What the task requires = Copy the records below word for word, beginning at the line that contains "You are a computer-use" and stopping after the line that contains "[x=1230, y=663]". Leave the pictures out of your copy.

Data excerpts =
◆ ◆ ◆ ◆

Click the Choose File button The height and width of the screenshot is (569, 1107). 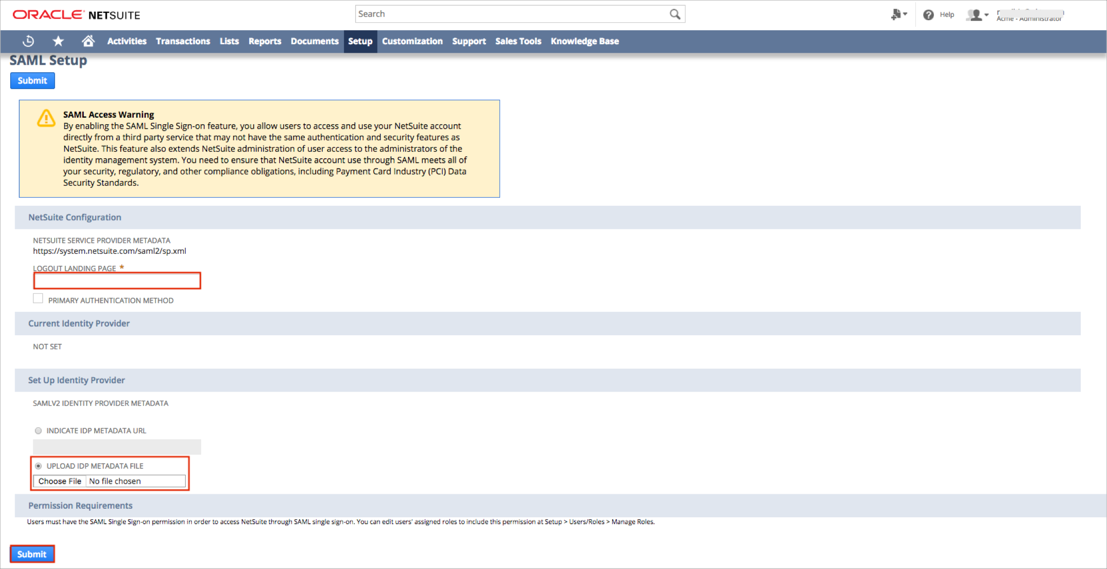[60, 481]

◆ ◆ ◆ ◆

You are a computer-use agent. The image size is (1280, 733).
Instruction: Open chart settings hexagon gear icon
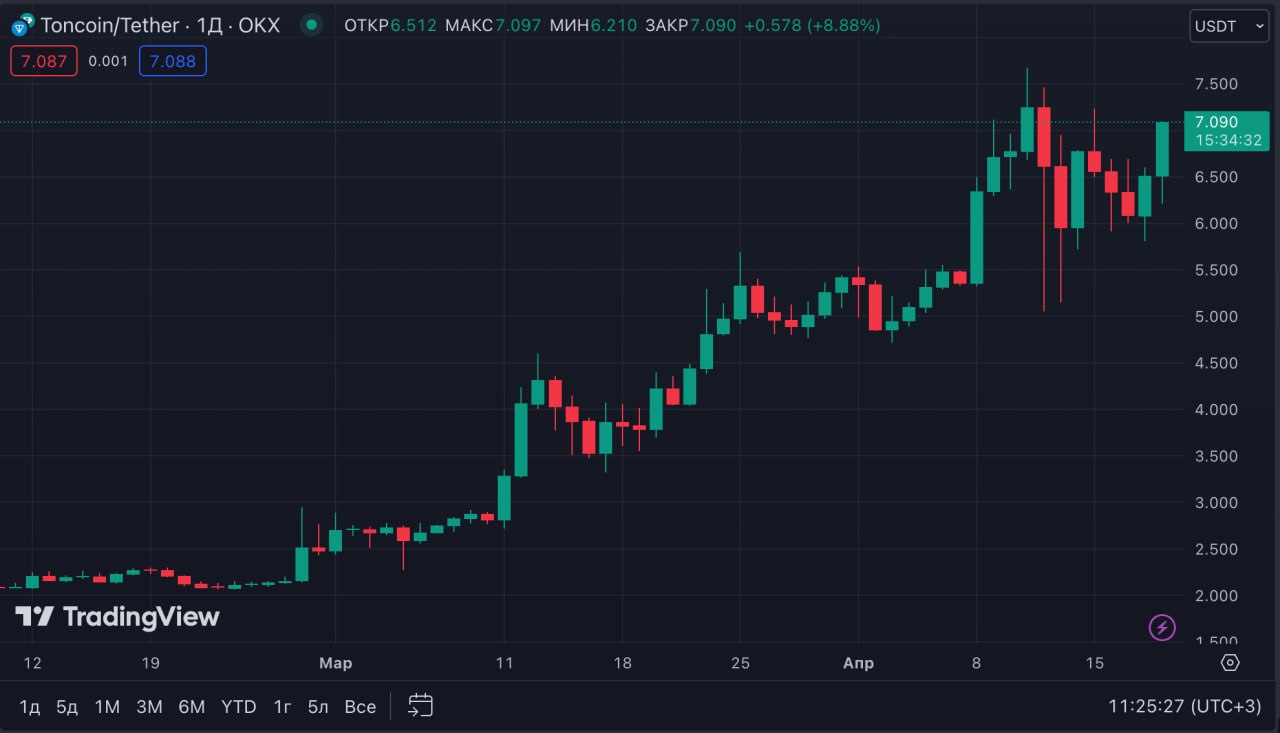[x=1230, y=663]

◆ ◆ ◆ ◆

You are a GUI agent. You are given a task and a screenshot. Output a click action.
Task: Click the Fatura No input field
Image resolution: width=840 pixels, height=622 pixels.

◆ ◆ ◆ ◆

The completed task =
You are a computer-use agent. The image size is (1280, 733).
Instruction: Open chart settings hexagon gear icon
[x=1230, y=663]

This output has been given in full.